Serving Whitman County since 1877
Jim Tribbett, chief executive officer, and Craig Conklin, chief lending officer, stepped down from their positions with the Bank of Whitman Jan. 14. The bank is currently operating under orders from state and federal regulators.
Bill Knox, chief financial officer, said Tuesday Tribbett and Conklin decided to “pursue other opportunities.”
Knox said their departures were unrelated to state and federal orders that the bank change some of its management practices.
Bank of Whitman has been operating under a consent order with the state Department of Financial Institutions since Oct. 22. The consent order states the bank has not necessarily practiced any unsafe or unsound practices. The order was issued after a state examination of the bank in March 2010.
The Federal Reserve Bank of San Francisco also imposed requirements on the bank in an agreement reached July 8 that was based on the fed’s September 2009 examination.
Under terms of the state order, the bank’s board of directors was to hire a third party study of its management and personnel structure.
Knox said the management study was confidential to members of the bank’s board of directors.
The board must also show to the state’s satisfaction that top leaders were appropriately qualified to fill their positions.
“Often the board gets the study and reviews to determine what skills they will need in those officers for future stability,” said Brad Williamson, director of the state’s Division of Banks.
One of the primary concerns in the state report was the bank’s loan policies. Williamson noted the bank’s exposure to losses on commercial real estate loans was a reason for the state’s order.
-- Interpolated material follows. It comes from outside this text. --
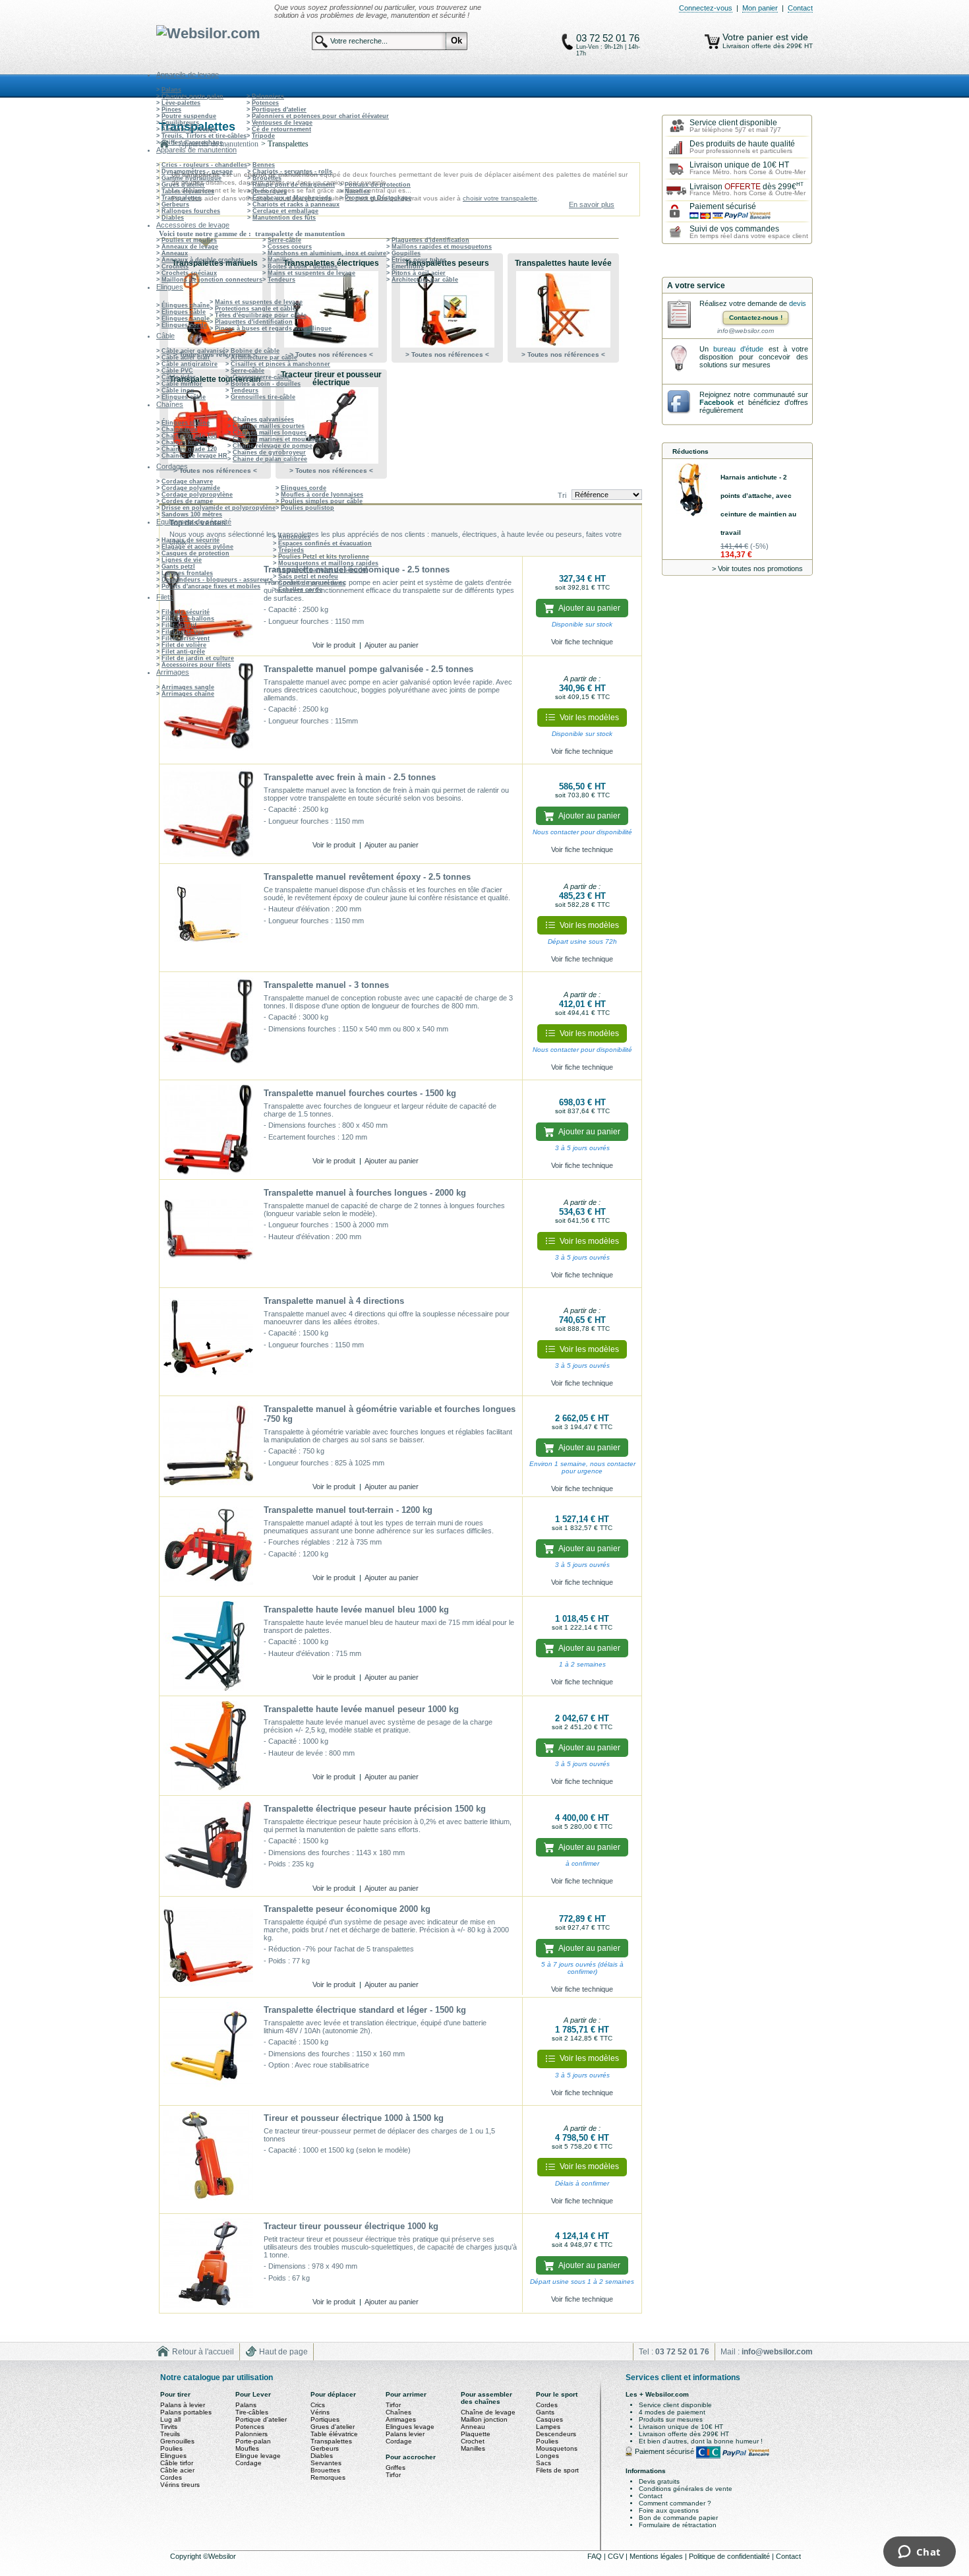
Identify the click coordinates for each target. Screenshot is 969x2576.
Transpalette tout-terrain (214, 379)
Sinking values on commercial real estate took a toll on balance sheets of banks across the United States. The Federal Reserve Bank of San Francisco’s third quarter report showed 14 percent of commercial loans made by banks were more than 90 days past due.
“All banks around the country are feeling the pressure from declining values on commercial real estate,” said Knox. “We’ve felt that too.”
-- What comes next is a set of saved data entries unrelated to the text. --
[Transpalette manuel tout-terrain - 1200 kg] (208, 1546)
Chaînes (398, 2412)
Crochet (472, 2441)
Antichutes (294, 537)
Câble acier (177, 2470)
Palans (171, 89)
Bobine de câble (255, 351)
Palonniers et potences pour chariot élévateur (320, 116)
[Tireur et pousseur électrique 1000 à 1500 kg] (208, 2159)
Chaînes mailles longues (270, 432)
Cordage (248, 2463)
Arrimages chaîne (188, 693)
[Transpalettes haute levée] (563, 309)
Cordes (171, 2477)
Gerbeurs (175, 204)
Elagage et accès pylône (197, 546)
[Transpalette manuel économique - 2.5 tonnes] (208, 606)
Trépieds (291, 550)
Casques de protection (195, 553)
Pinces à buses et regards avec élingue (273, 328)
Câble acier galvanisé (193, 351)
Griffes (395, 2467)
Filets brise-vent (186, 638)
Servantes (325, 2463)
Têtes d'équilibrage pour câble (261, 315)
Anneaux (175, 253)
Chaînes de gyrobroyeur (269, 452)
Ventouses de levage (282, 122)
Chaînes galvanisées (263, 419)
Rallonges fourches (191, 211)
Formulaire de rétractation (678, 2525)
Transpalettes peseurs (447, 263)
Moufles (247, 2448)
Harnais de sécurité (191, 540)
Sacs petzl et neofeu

Both the state and federal agreements ordered the bank to increase its capital, write off or collect assets that had been classified as a loss and address its lending practices.
Other real estate owned, properties the bank has obtained through foreclosure or liens, increased from $7.4 million in 2009 to $23.4 million in 2010.
As of Sept. 30, 2010, the bank reported assets of $722.2 million, deposits of $606 million and loans of $538.5 million and capital of $31 million.
The bank’s September quarterly report to the FDIC showed the bank had an operating loss of $10.7 million, an increase from the $4.1 million loss from the third quarter of 2009.
Contributing to the increased operating loss, though, was a $10 million increase the bank made to bolster its reserve fund to $25 million.
Knox said the bank has made a concentrated effort to increase its reserves and its provision for loan losses since signing the orders.